I am sorry for your loss.
I wish we could take away some of your hurt and pain from the loss of Emma. You are in my thoughts and prayers and also in those of the Lawrence AP group. Please let us know if there is anything at all we can do to help, we're not that far away. She was a beautiful little angel.
I truly believe that your precious Emma is sitting with God in Heaven right now.
My deepest sympati to you.
You little daughter is an angel in heaven now, and she was so very lucky to have a mama who loved her so very deeply...
Please know that you are not alone in your despair. You are right to grieve and hurt, and you are right to come here for support. Talking about your feelings, grieving, and remembering your baby will help heal your pain.
You are in my thoughts, and my prayers. You are a courageous woman.
We love you. Stay strong.
Hubby , ds (11) , adopted dd (10) , dd (6) , dd (1) & 3 foster dd's
My heart aches for you, your husband and family.
I know that all of us here at MDC will be here for you whenever you need us.
Please take care of yourself. rest, grieve, scream and shout, for however long it takes.
May God shine his perpetual light on you and yours.
I live in Wichita. You didn't mention where you lived in Kansas, but please PM me if there is anything I can do to ease the burden, or if you just need a shoulder to cry on or someone to yell at.
Mom to 10yo Autistic Wonder Boy and 6yo Inquisitive Fireball Girl . December birthdays.

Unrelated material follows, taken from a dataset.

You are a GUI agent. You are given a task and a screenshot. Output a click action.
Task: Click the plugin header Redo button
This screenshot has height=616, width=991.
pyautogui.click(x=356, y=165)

When you get home, consider looking for a support group for parents who have lost an infant. I lost my daughter a month ago and my husband are involved in 2 grief support groups, one through our church and one specific to parents who have lost a child from conception through late infancy. Feel free to pm me if you want to talk or cry or get angry or mourn. My heart is breaking for you.